Design of snapshots in a transactional database along with versioning of reference data

Disclaimer: I have read everything that I can read on the topic of snapshots and versioning on both stack overflow and on internet. My requirement is not version tracking for audit trail or the database-level snapshots. I have spent more than 1 week to research on my own and to think through the possible options. Sorry, I could have missed some links - if the solution to my problem is already discussed in some other thread, please point me there.

It is a bit long; please bear with me.

Here is the situation: We are trying to create a generic design to store snapshots of the transactional data in our transactional database and also to keep a revision history of reference data.

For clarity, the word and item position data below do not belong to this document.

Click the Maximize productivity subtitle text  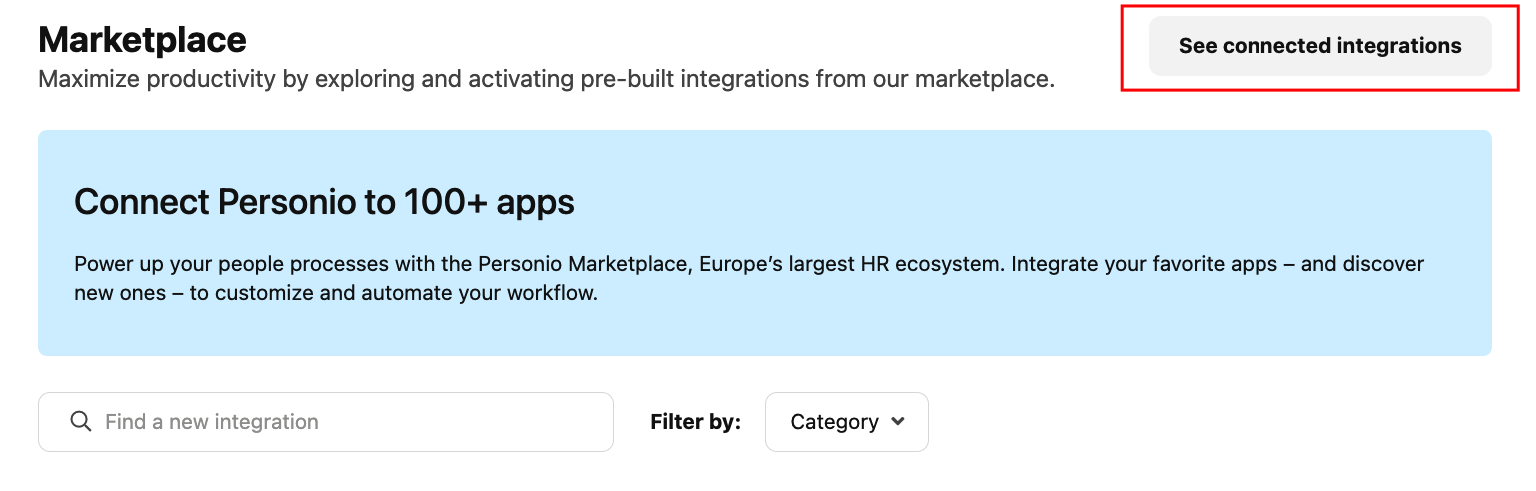pyautogui.click(x=546, y=79)
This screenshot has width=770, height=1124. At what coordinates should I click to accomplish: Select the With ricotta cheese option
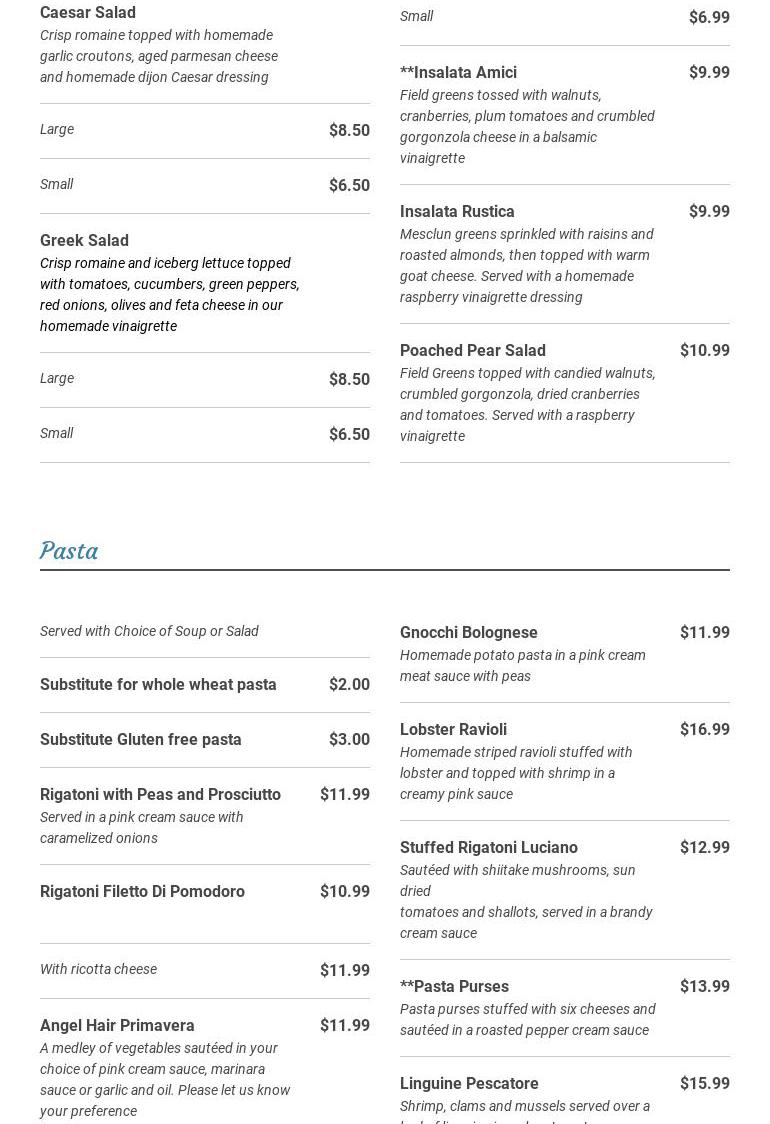pos(98,969)
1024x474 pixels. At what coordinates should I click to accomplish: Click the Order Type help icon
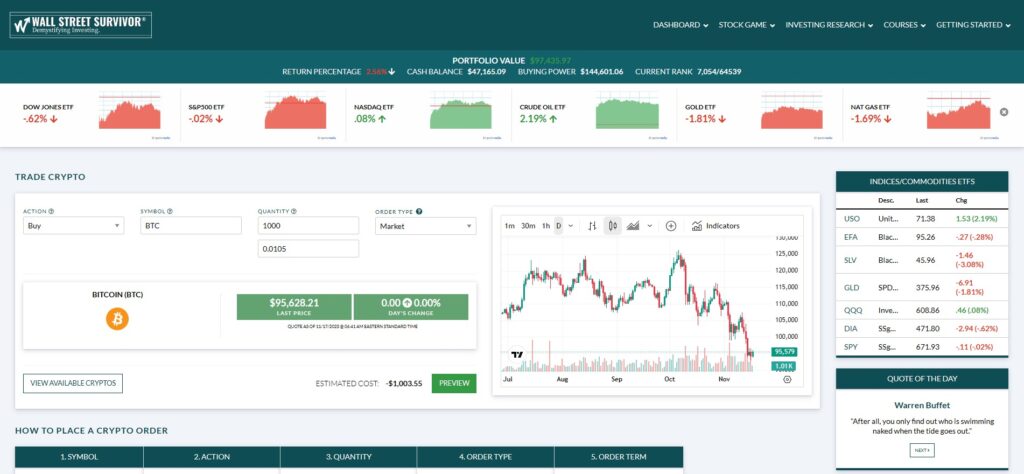[x=418, y=211]
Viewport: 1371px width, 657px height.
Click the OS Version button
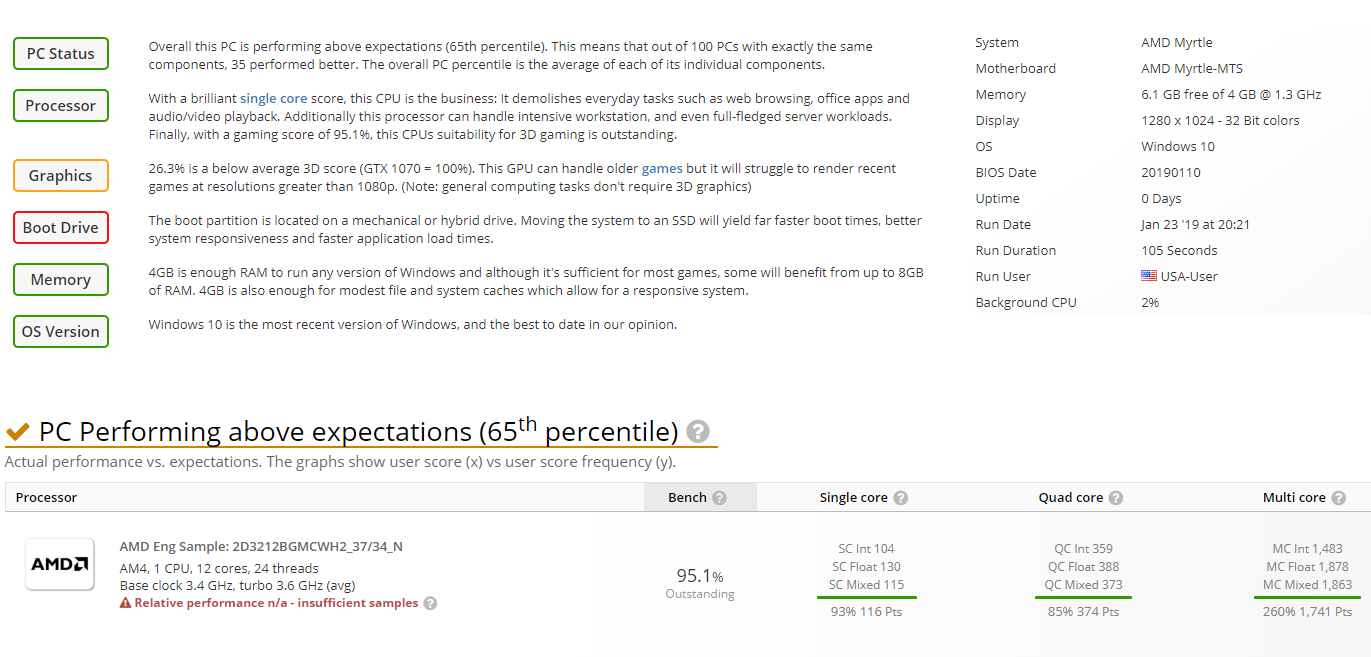click(61, 332)
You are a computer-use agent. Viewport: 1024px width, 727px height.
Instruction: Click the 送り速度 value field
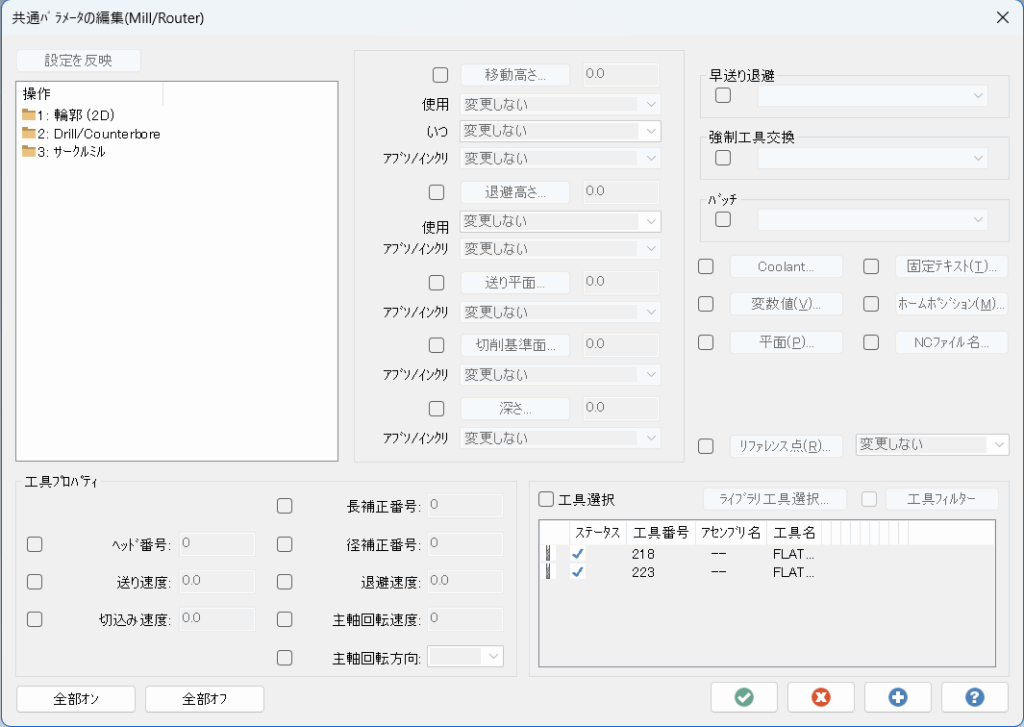click(x=216, y=581)
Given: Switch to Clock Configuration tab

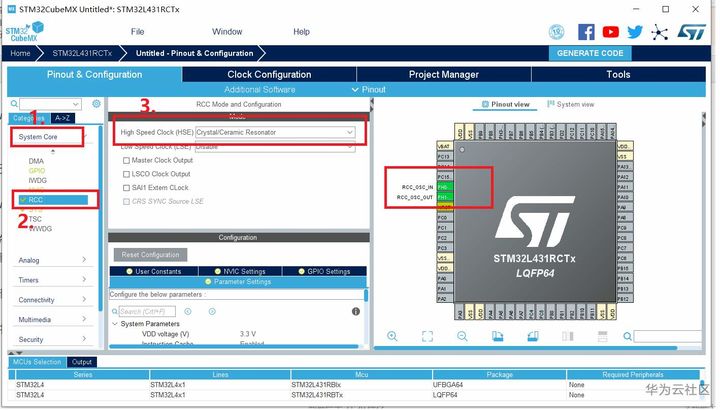Looking at the screenshot, I should pyautogui.click(x=269, y=74).

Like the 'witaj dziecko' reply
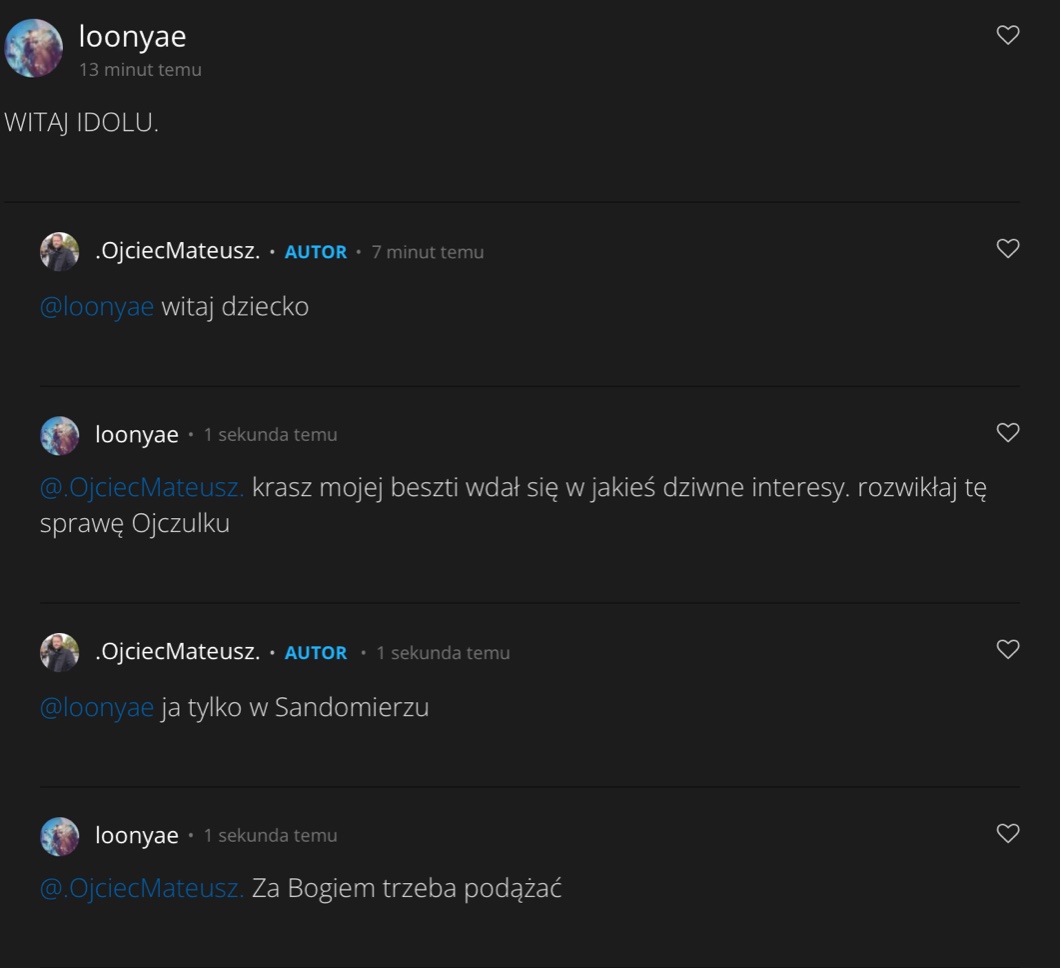coord(1008,249)
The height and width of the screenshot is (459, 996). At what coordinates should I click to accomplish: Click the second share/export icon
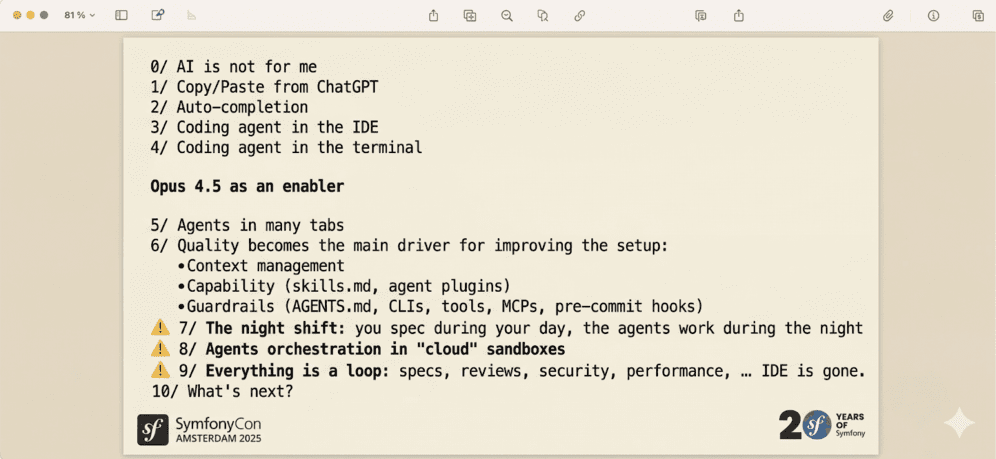(739, 16)
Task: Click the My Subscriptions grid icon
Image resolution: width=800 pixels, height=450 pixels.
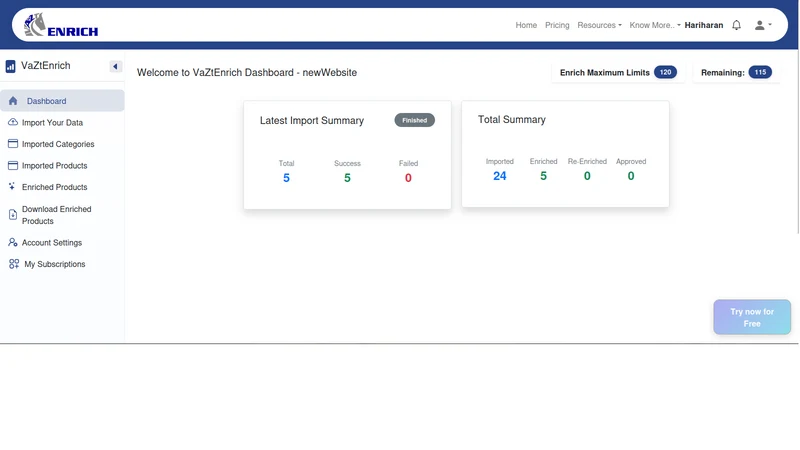Action: coord(14,264)
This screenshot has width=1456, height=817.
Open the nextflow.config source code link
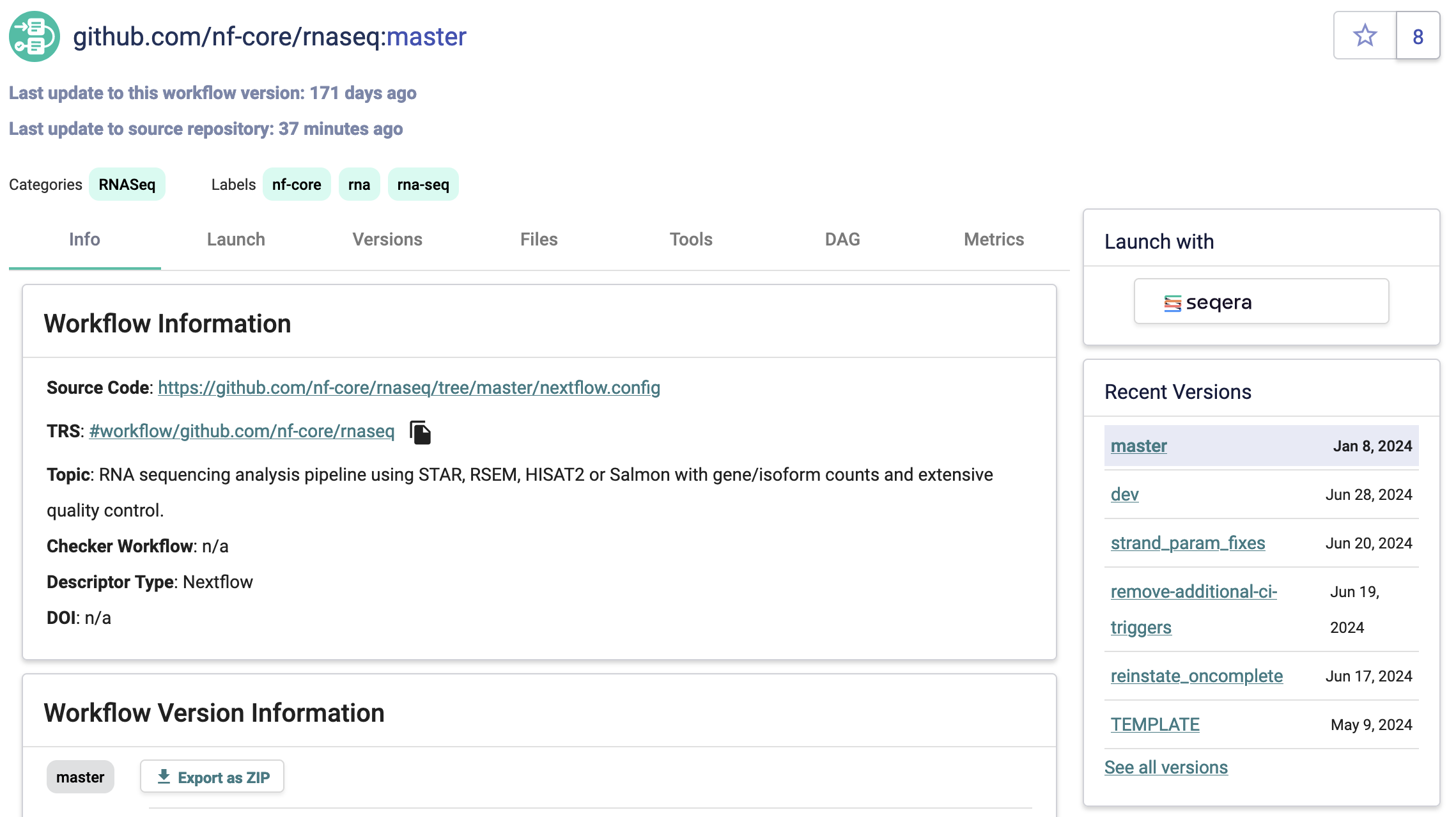[409, 387]
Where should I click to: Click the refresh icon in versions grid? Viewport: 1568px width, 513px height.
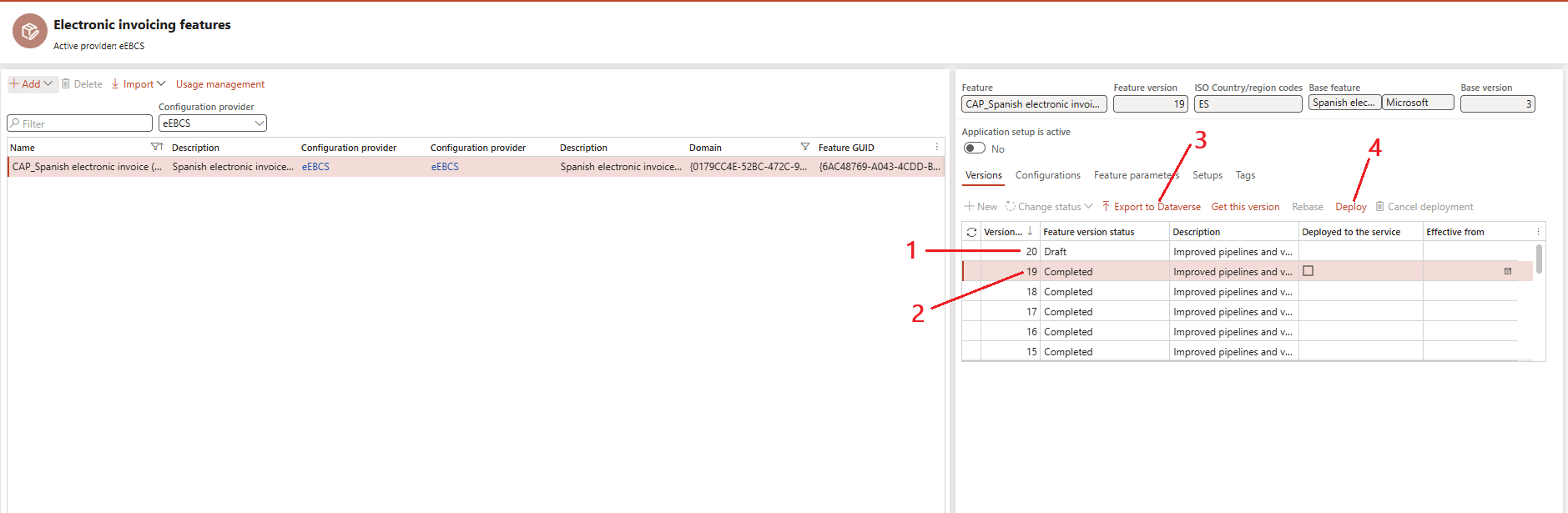click(x=971, y=232)
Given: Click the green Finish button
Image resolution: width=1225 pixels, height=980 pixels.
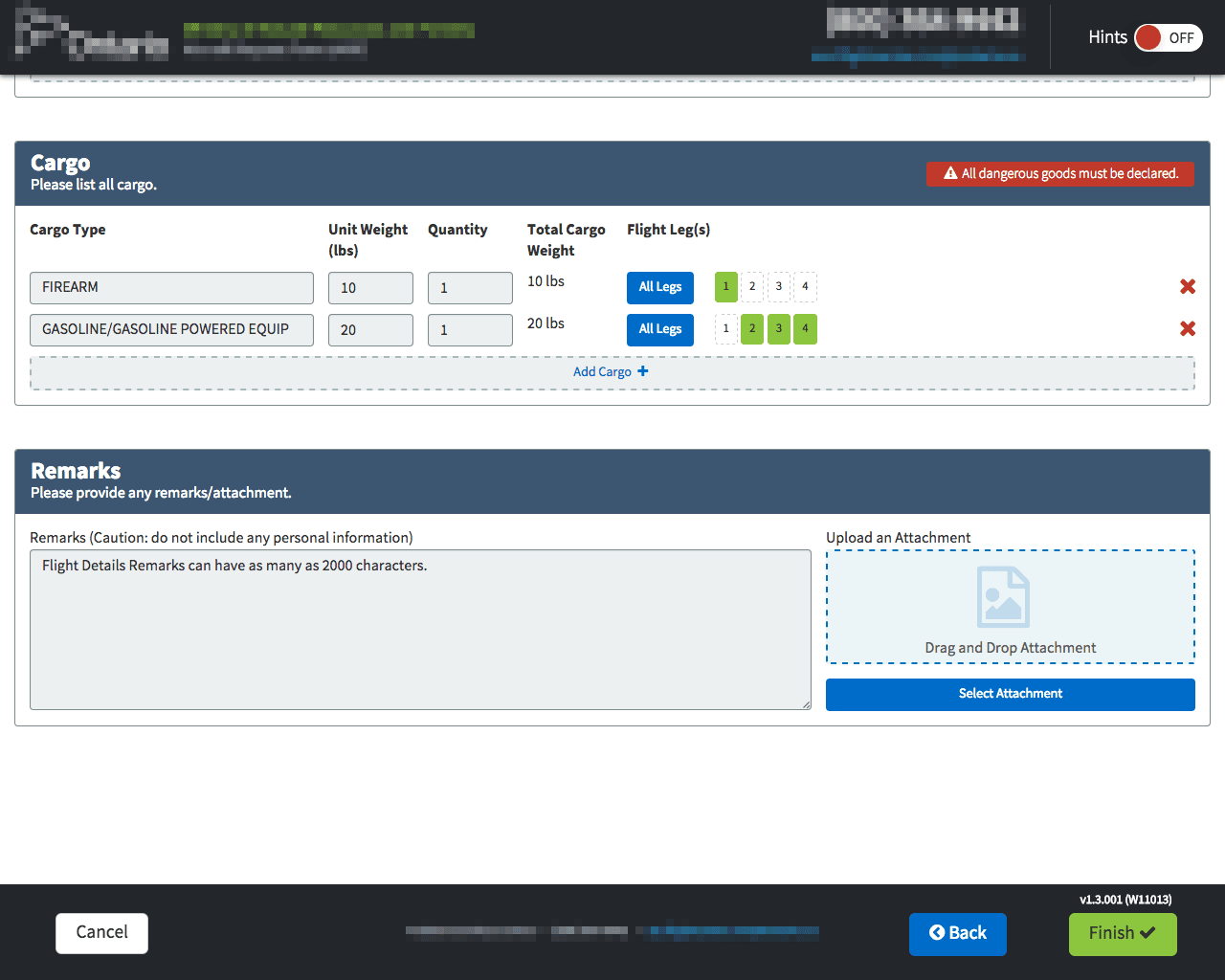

As part of the business process, a user can press a button to publish certain object. For the purpose of illustration, let us say that the user can publish a proposal from the vendor before negotiation starts. Then, at different points in time through the negotiation process, the user can publish the proposal data. The proposal contains a budget, sales targets and many other items. When a proposal is snapshotted, all the linked entities have to be snapshotted. Finally, after the negotiation, a contract is signed. At this point, a complete snapshot of the contract has to be created. Not all the entities in the contract are there in the proposal – there are lot of overlapping entities, but there are unique entities attached to proposal and contract.

We have to keep both these published versions and the latest active versions available. Published versions are made available on a website to be referenced by both vendors as well the management team. Not all published versions are made available on the website, but the last published proposal and latest published contract are always available in the website. This website also has to be populated from the same database.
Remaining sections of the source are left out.